EXERCISE REQUIREMENTS: In the entries below, find the line with "Click the blue floating export-to-Word icon" and transcribe it and every line after it exactly, through the last line, without pictures.

DATA SHOWN:
------------

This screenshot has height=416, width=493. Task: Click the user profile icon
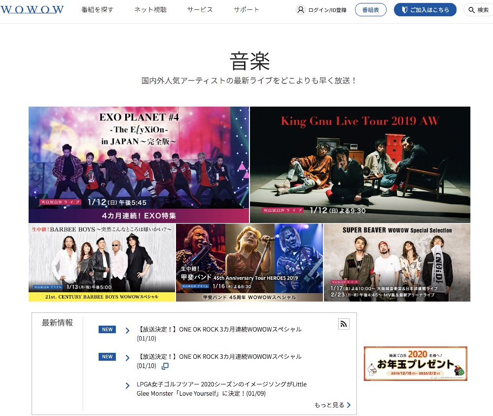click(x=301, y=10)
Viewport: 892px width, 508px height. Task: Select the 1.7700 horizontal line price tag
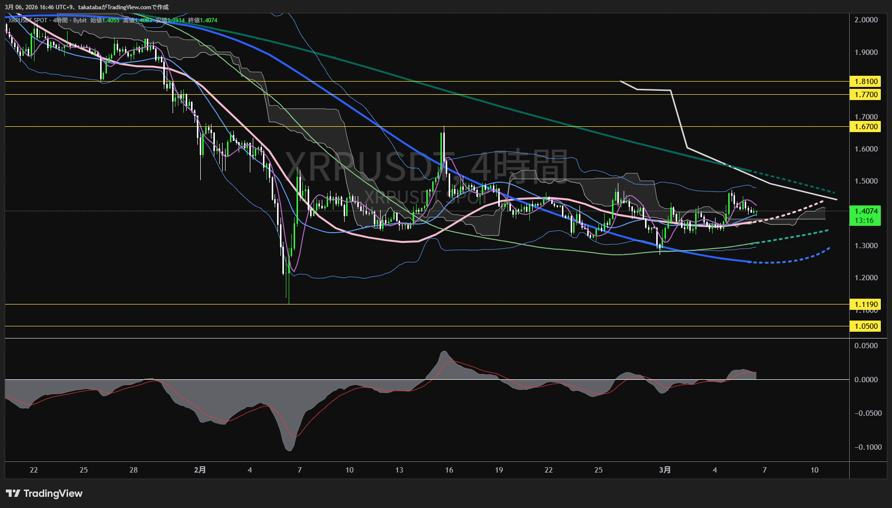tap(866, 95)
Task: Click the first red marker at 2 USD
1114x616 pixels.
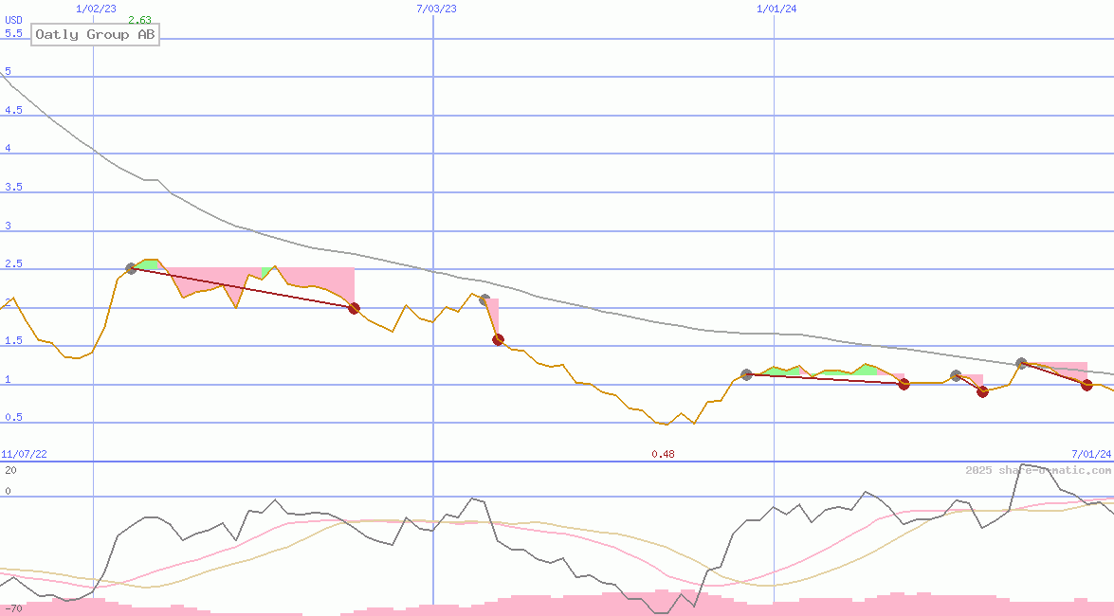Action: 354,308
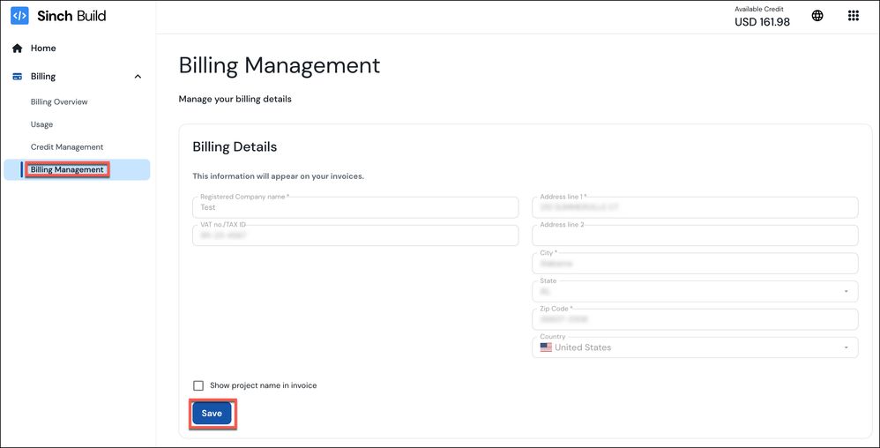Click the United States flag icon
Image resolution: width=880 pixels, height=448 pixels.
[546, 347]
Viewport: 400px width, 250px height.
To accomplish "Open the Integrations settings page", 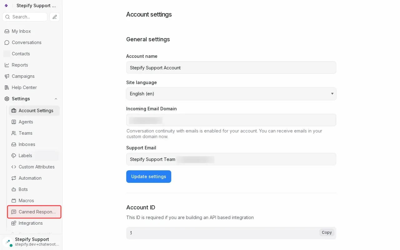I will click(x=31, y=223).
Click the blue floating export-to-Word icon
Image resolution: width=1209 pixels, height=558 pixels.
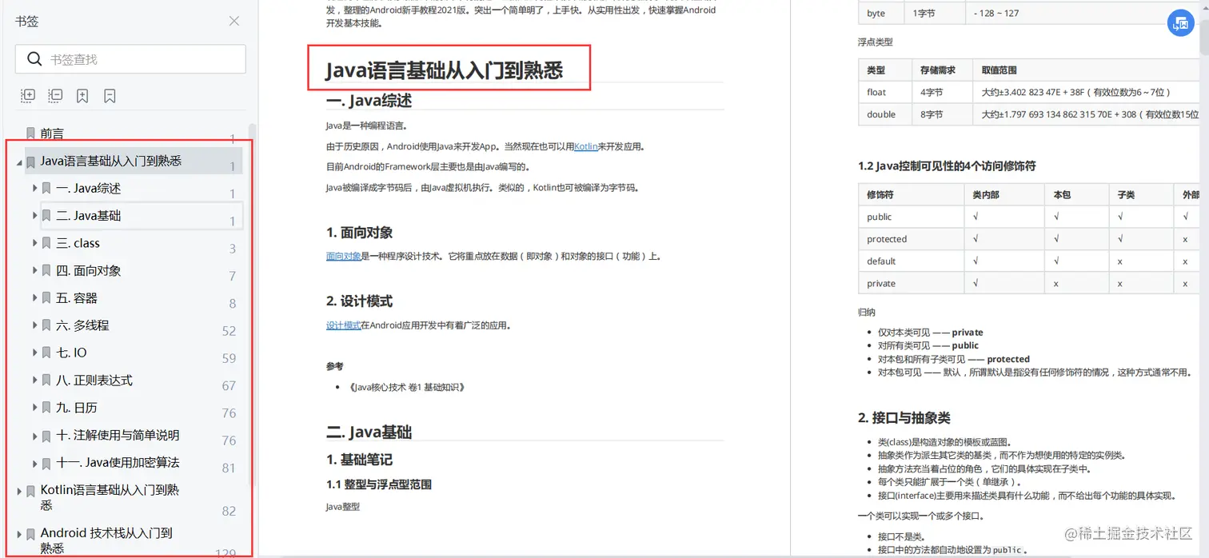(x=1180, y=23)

------------

REPLY TO THE TASK:
Click the blue floating export-to-Word icon
Image resolution: width=1209 pixels, height=558 pixels.
(x=1180, y=23)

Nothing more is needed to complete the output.